── Dataset entries ──
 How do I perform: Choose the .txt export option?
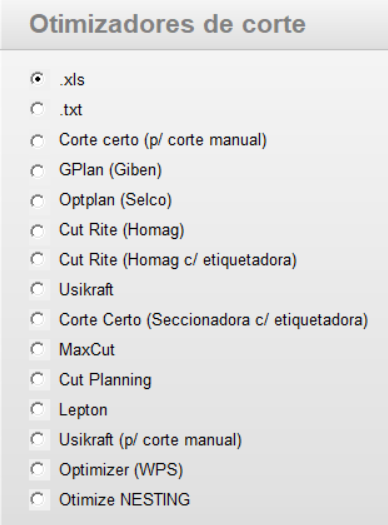click(37, 109)

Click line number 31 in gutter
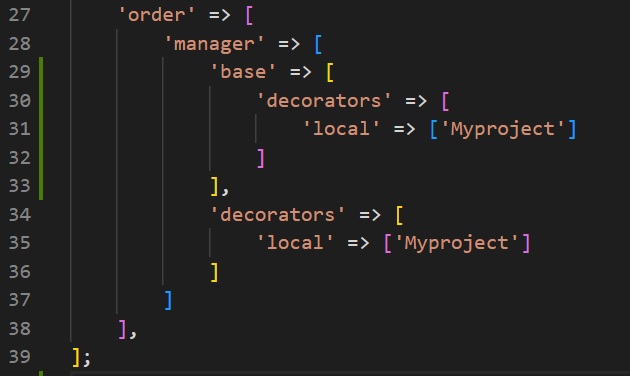pos(19,129)
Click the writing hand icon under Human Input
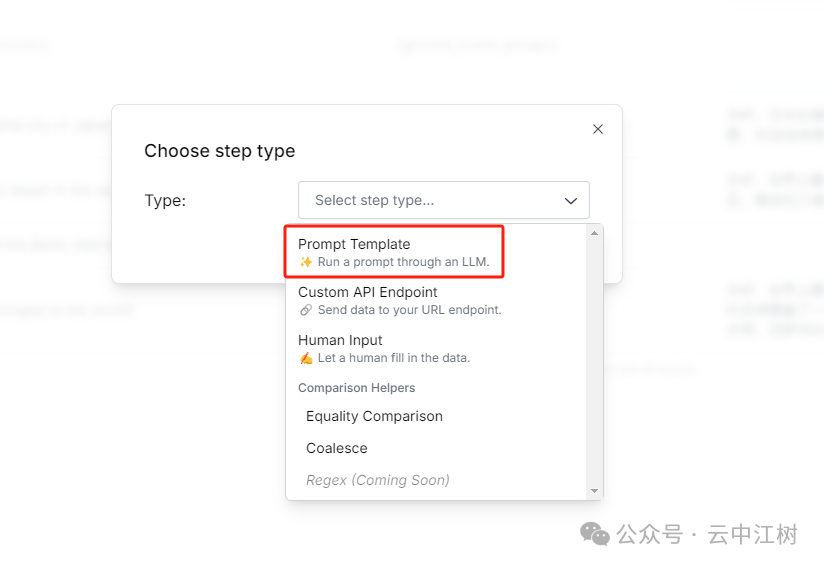Viewport: 824px width, 567px height. (306, 358)
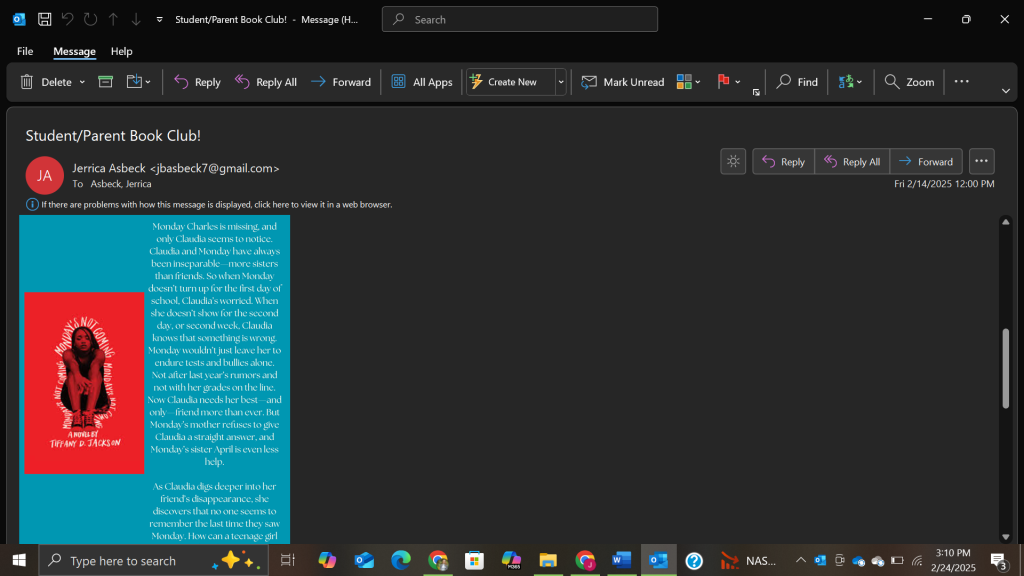The width and height of the screenshot is (1024, 576).
Task: Click Forward in the message header
Action: tap(925, 161)
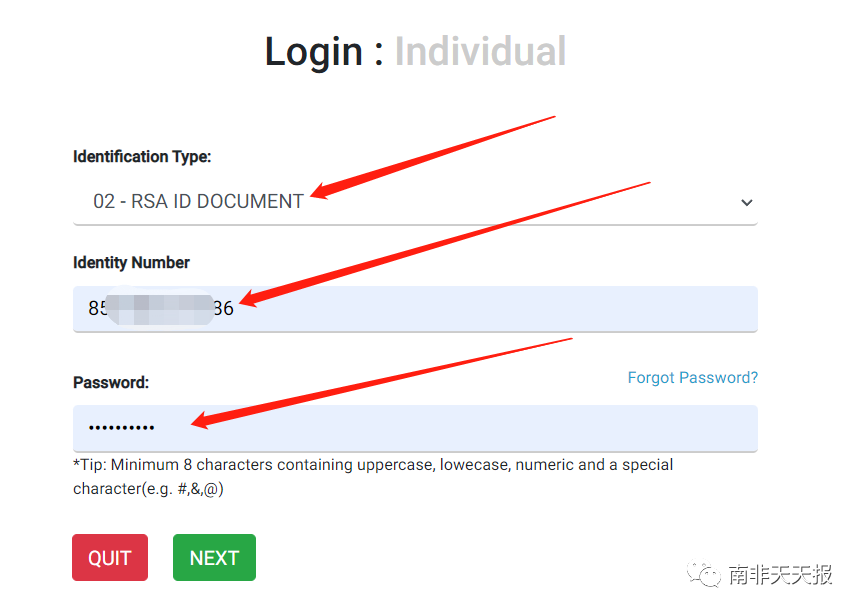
───
## Work order
Give every line of the data above again as it stands; the pictures stay out.

## Response box
 How do I perform: Choose the .txt export option?
click(37, 109)

Click line number 31 in gutter
pos(19,129)
Click the writing hand icon under Human Input
Viewport: 824px width, 567px height. (306, 358)
The width and height of the screenshot is (1024, 576).
Task: Click Forward in the message header
Action: tap(925, 161)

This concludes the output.